The past ten years since Prairie Bible College....(EEK...10 years????)....have not looked like I would have imagined. I actually remember getting a call from Prairie who was checking in on Alumni across the world to see what we were "up to" and I told them I was a waitress in a local Pizza shop....um....the call ended pretty quickly after that. It didn't hurt me (that much) but it definitely caused me to wonder why things turned out the way they did. Even when I made plans to travel to Japan to teach English with my best friend KT at an amazing Christian organization that I had felt reflected my heart perfectly....it didn't work out. I ended up at a school 3 hours away that was not Christian and only stayed for a year instead of the 2 or 3 I had planned for.

All of this to say,
I have been lead down a path that has ended me about a km from where I grew up...and most of my family is a 2 or 3 minute drive from where I live. I married a man who has traveled to Africa, Australia and lived out West. And although we are not working full time in an African orphanage, he has supported an African boy named Isaac for the past couple years. We have a little orphan on our fridge that we can love and pray for daily. I have not traveled to the foreign lands that I have dreamed that I would go (although I do hope and pray that someday I can) but my heart is connected to so many countries right now: Japan, Bangladesh, Papa New Guinea, Africa, Canadian Native Reserves, Camp Joy/Hope in New York City, Halifax, churches all across North America, Egypt, Spain, Camp Seggie in PEI...to name a few.
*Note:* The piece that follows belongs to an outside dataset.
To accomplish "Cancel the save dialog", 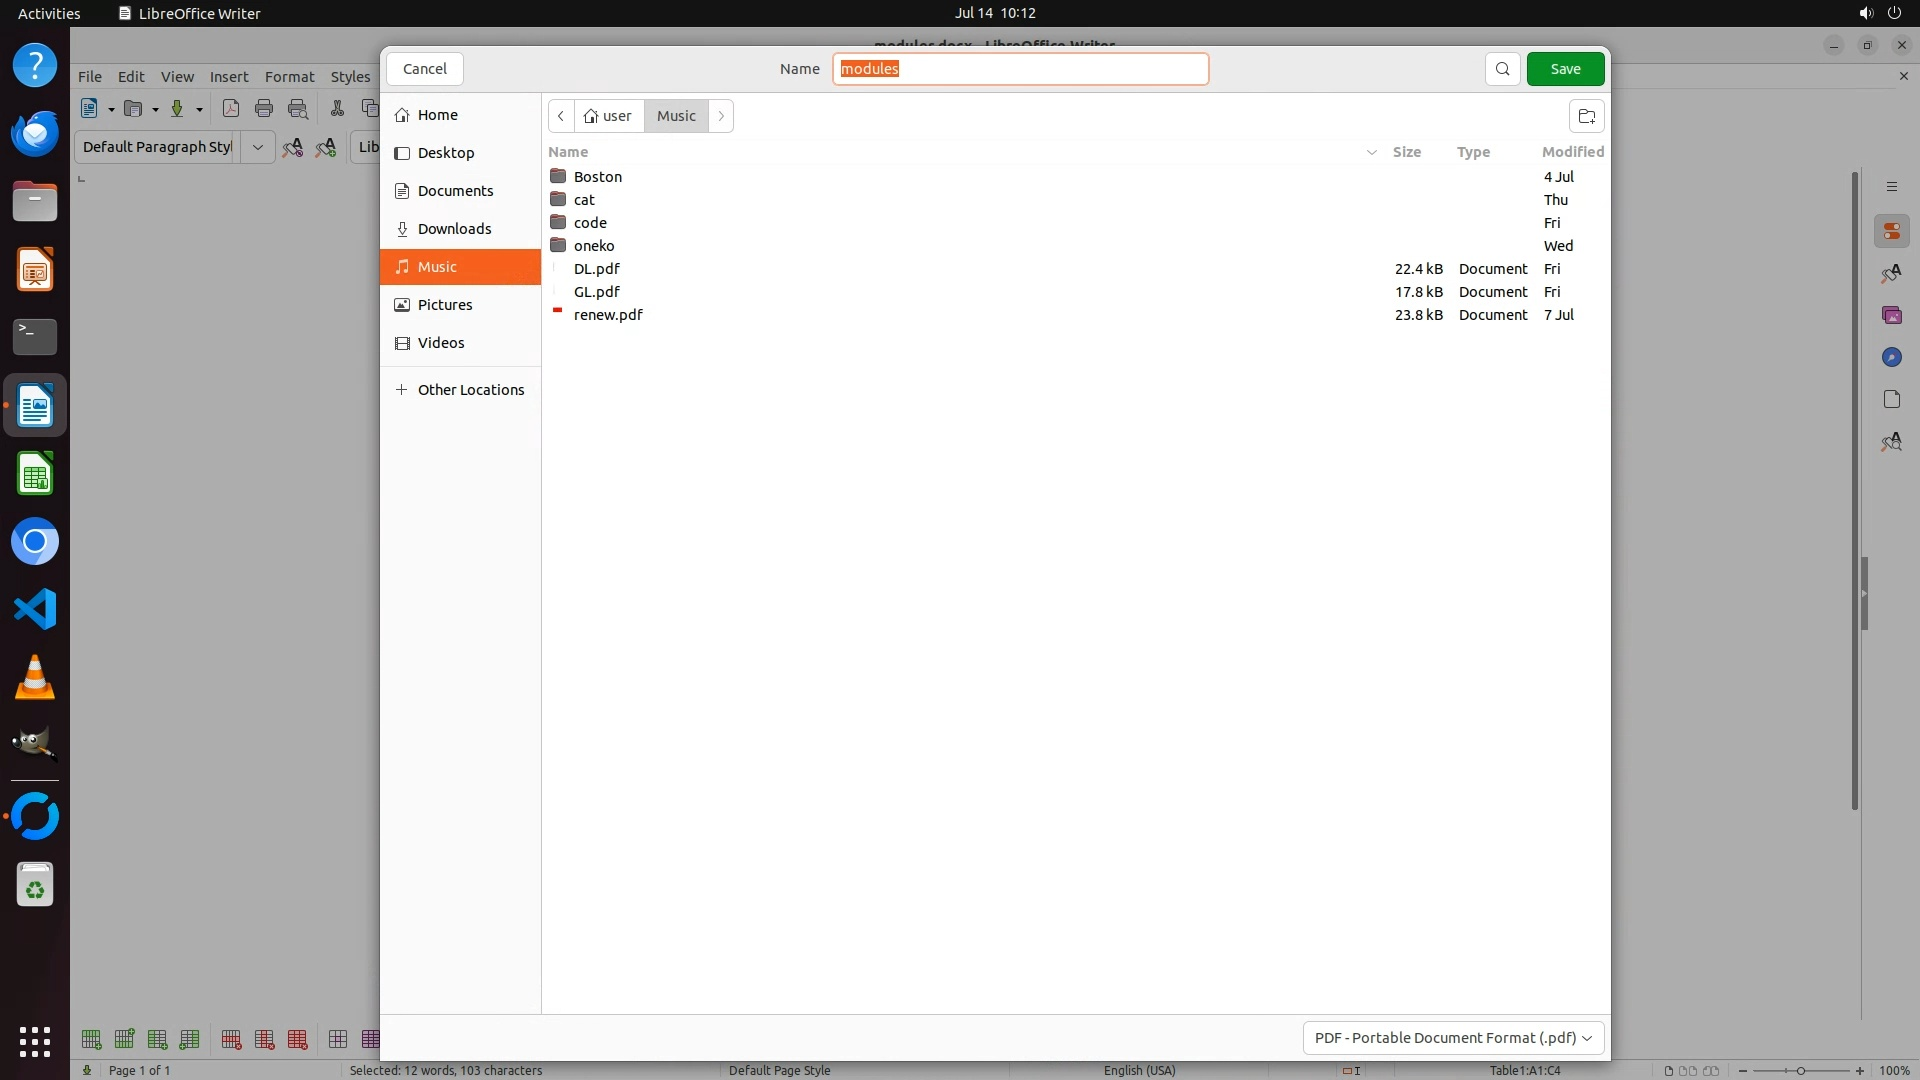I will click(x=424, y=69).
I also have recently been encouraged by praying for the children that my friends are raising. Praying for their relationships with Christ and their needs and knowing that God is already doing amazing things in the heritage of faith. What a privilege!
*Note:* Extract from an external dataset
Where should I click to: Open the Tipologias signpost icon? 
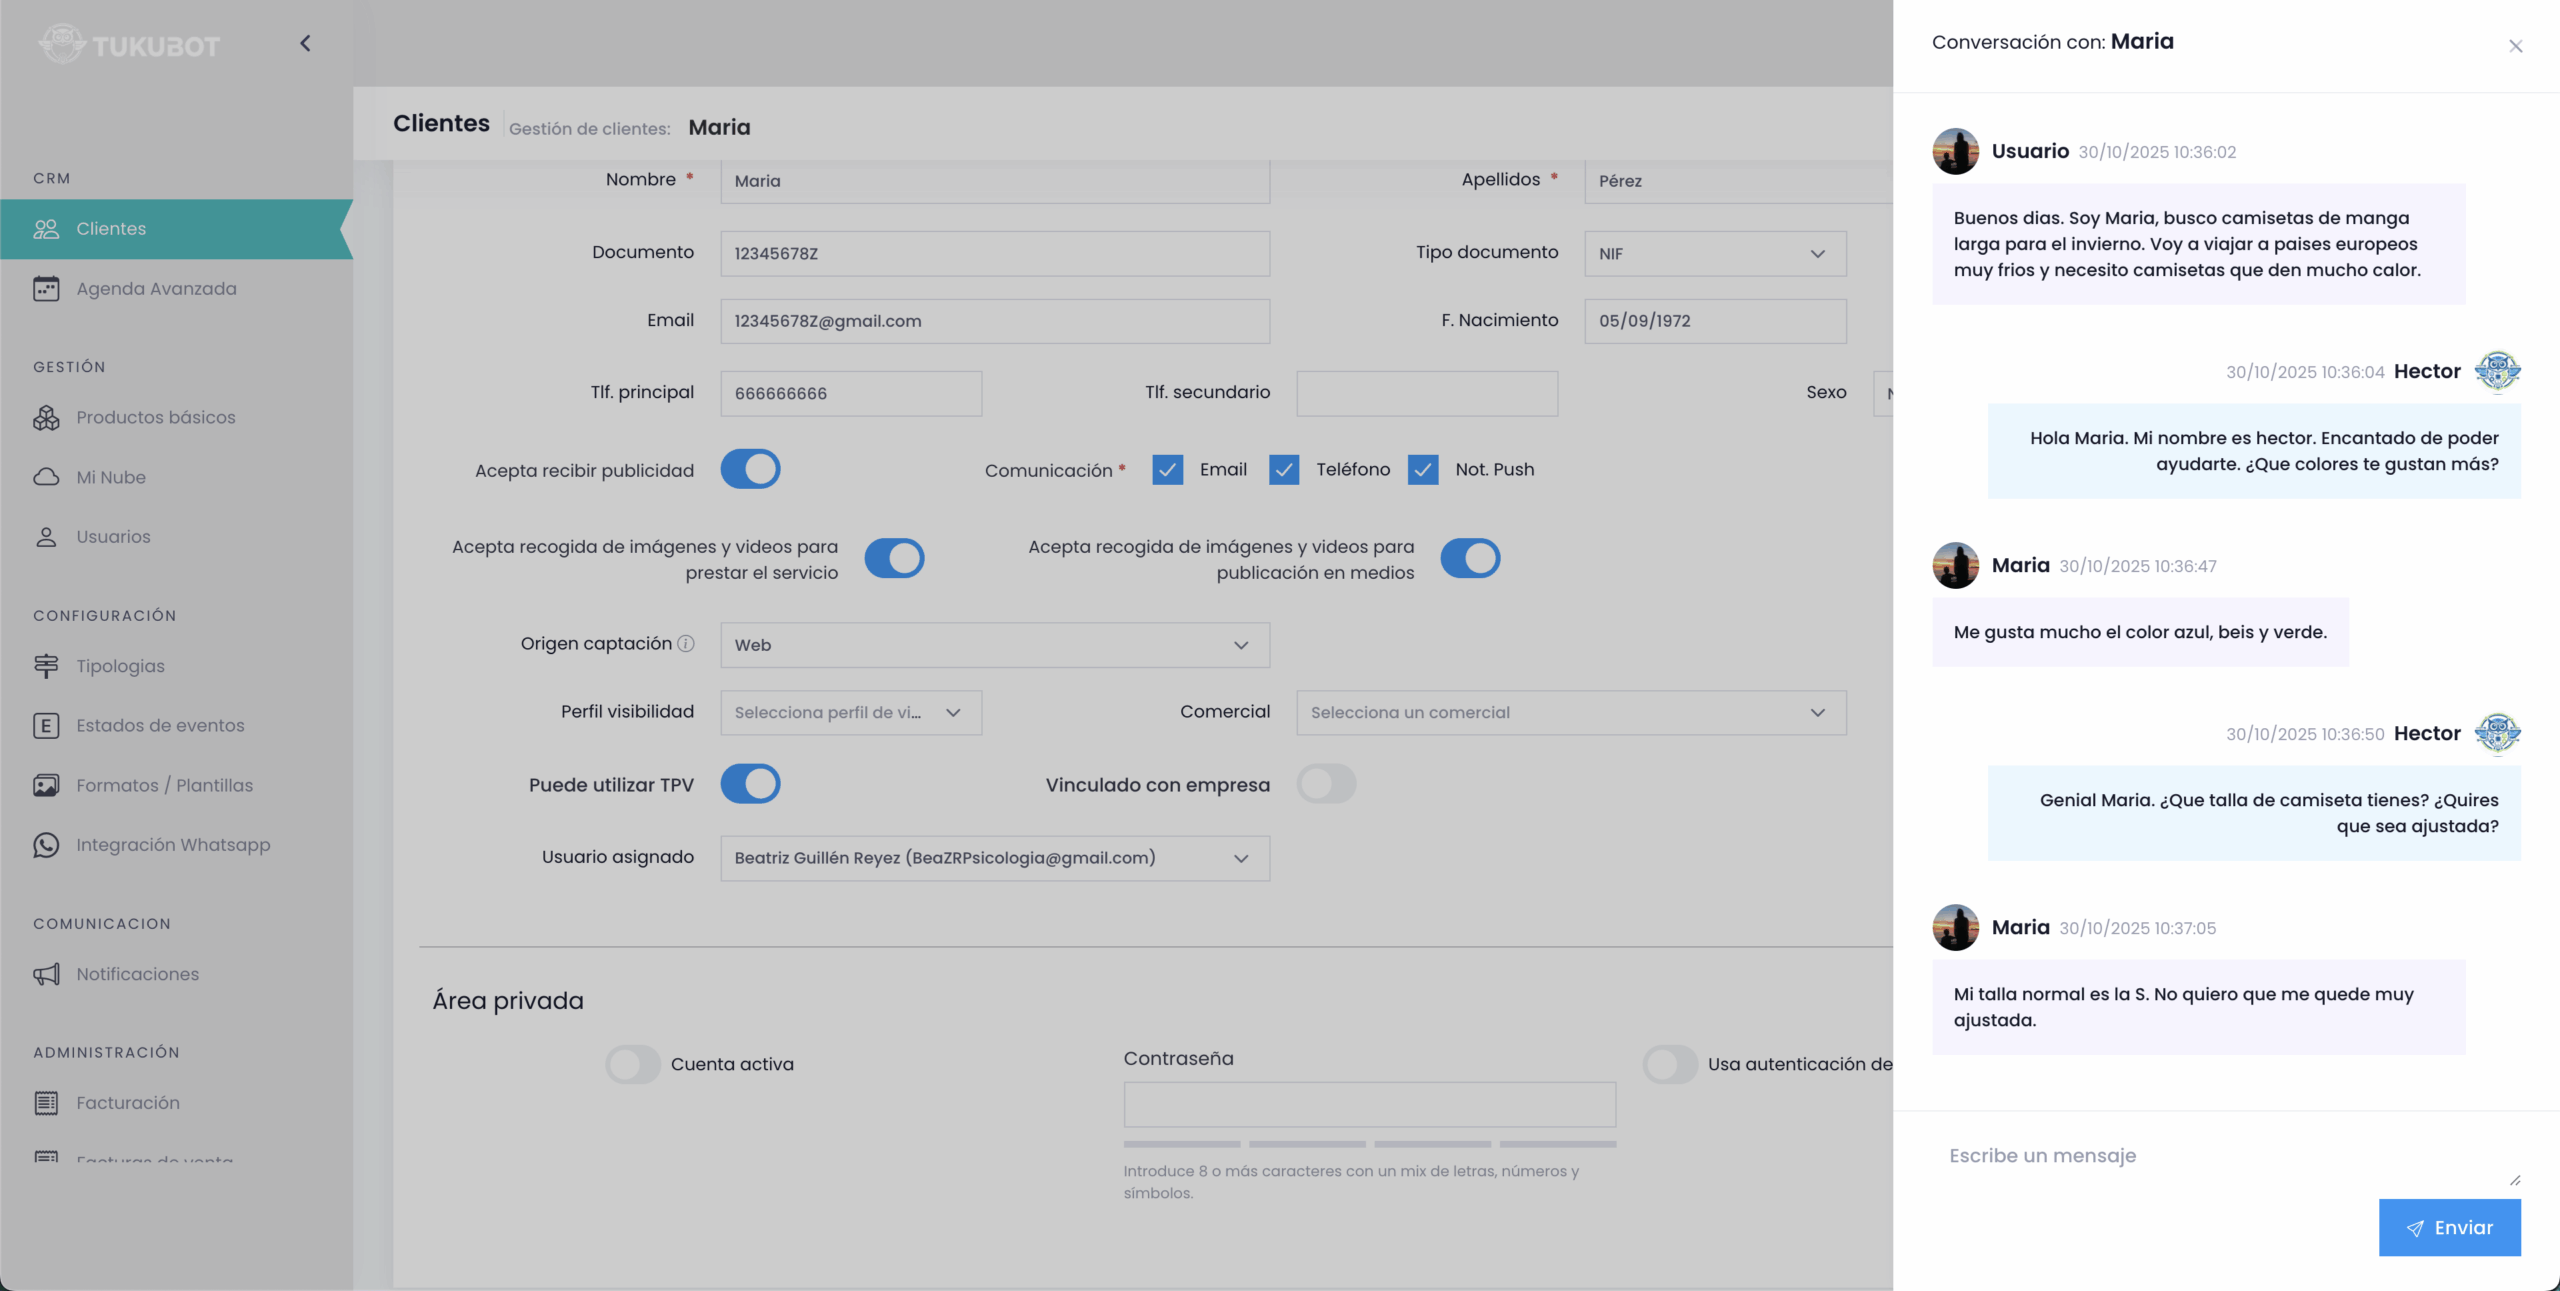(46, 666)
I just had this feeling this morning of the huge blessing it is to be connected to people who love Jesus. Who have hearts to serve in the place God has called them. To humbly ask for support and prayer, and to trust in faith that God will supply all their needs. For me: I also have to ask for prayer and trust that God will lead me where I should be and supply all my needs. I am not a rich girl by any means, and when I married Danny, his life changed financially because of my debt. We can't give as freely as we wish....but I love hearing needs and doing what I can. There is SO much to give to these days. SO many things that are worthy and excellent and things I want to be part of. I have surrounded myself with people who WANT to serve God and who need partners to do so. I have been the receiver of kindness over and over and over in my life and I WANT to be part of the blessing of giving to others too. There is so much that I can't do because of finances...but there is so much I can do if I listen and open my heart to how Jesus loves.

I am so honored today to have lists of people on my prayer notecards, pictures up on my fridge and to receive emails/prayer letters all the time of people sharing their stories and hearts of love.  It is EXCITING to be part of it!
Some of the people I pray for:
Sean in Papa New Guinea (the beard face)

Jonny and Holly in Bangladesh (both engineers, working on building a hospital)

April (and husband Travis) teaching in Egypt


KT teaching for over 7 years to Japanese Kindergarteners! (lucky kids to have her!!)
Paul serving with YWAM, currently raising support for Long Island, NY

2 comments:

  1. Awesome...it is pretty humbling, sometimes...to think of where we 'thought' we'd be, and perhaps where we ARE...but encouraging to see that Jesus uses His people everywhere...I know He is using you, and has been...and will continue to...wherever you are...as you LOVE HIM and love others through Him...'ministry' is everywhere where there are people...I love seeing you serve Him. You've been a true blessing to me, that's for sure. I love you.